POSTED BY: zoë bloom

Autumn is always really positive within the legal world. Few of us are immune to the newschoolterm-ness of autumn with freshly sharpened pencils and tight fitting shoes.  Everyone seems pretty busy. The directories come out giving people the warm fuzzies as they climb the rankings and hear nice things that clients and colleagues say about them. There are conferences, court dates, new matters and legal developments which inspire and excite. Coffees and lunches buzz with the perennial question of whether you’re busy/functioning and what comes next. It’s a patter we indulge in without really thinking. An easy way to help each other or assess the competition.

But rarely do we hear hesitancy in the responses. We aren’t told about people’s worries about their work flow or job security. We might exchange horror stories of difficult opponents or complicated clients, but the impact of those experiences is rarely explored. It is safer to laugh. Safer, because to admit that criticism hurts and that you are scared and have doubts about the future is weak. It shows vulnerability. It will be exploited. 
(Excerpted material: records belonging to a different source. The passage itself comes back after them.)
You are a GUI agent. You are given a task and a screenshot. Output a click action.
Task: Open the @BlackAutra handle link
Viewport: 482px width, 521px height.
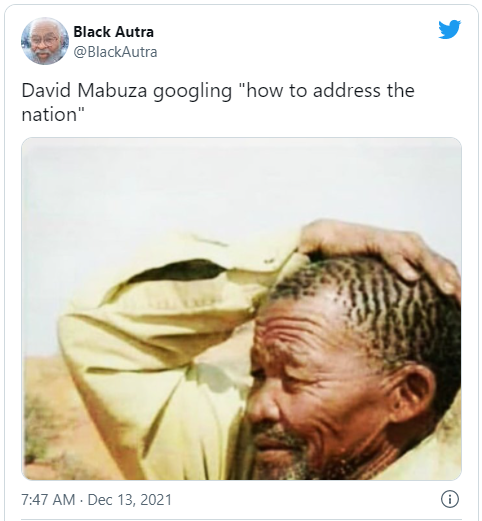[115, 52]
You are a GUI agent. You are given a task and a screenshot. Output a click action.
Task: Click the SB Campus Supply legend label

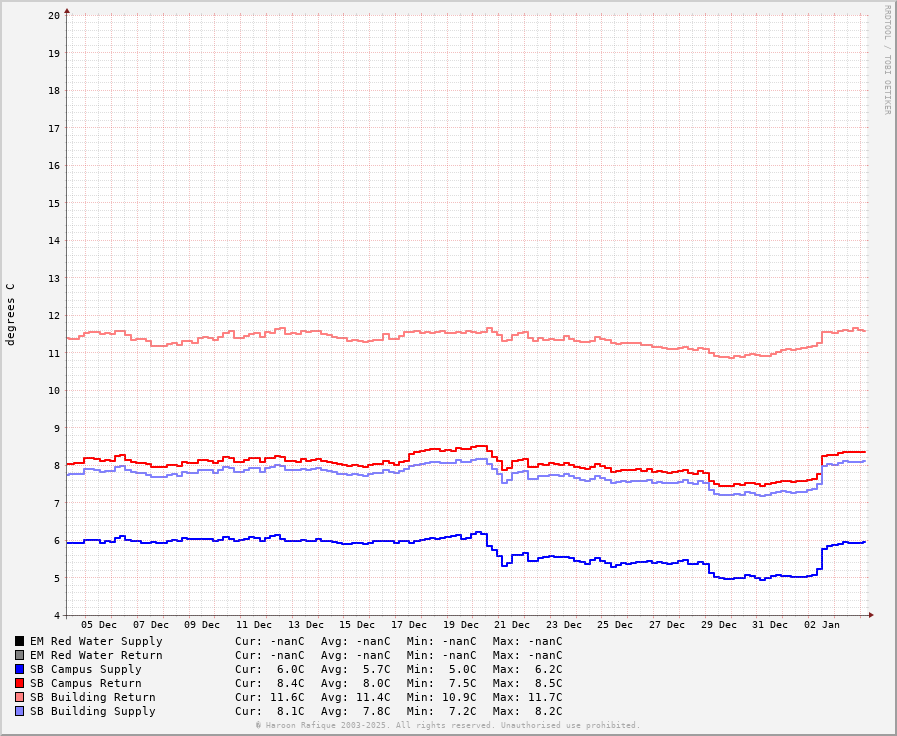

There’s a market now, in providing support and supervision for family law solicitors. We cannot continuously work with other people’s conflict, turmoil and distress and remain unaffected ourselves. For this reason it is obviously needed and will develop over time. Hurrah for that. But don’t you think. Maybe. There would be less to fix if we weren’t all so bloody scared of being a bit more honest. A bit more vulnerable. If those with more experience didn’t say ‘ach, its just another bat shit oppo’ and instead said ‘seeing their email arrive makes me feel sick and I am constantly questioning myself despite the fact I’ve been doing this job for twenty years’’. Or instead of ‘yeah, busy thanks’ they replied ‘I don’t have enough to do and I can’t see what is in the pipeline. Can you help?’.

We cannot rely on other people fixing our difficulties. If we want to develop as a profession then accepting our own vulnerability and that of others would be a good place to start.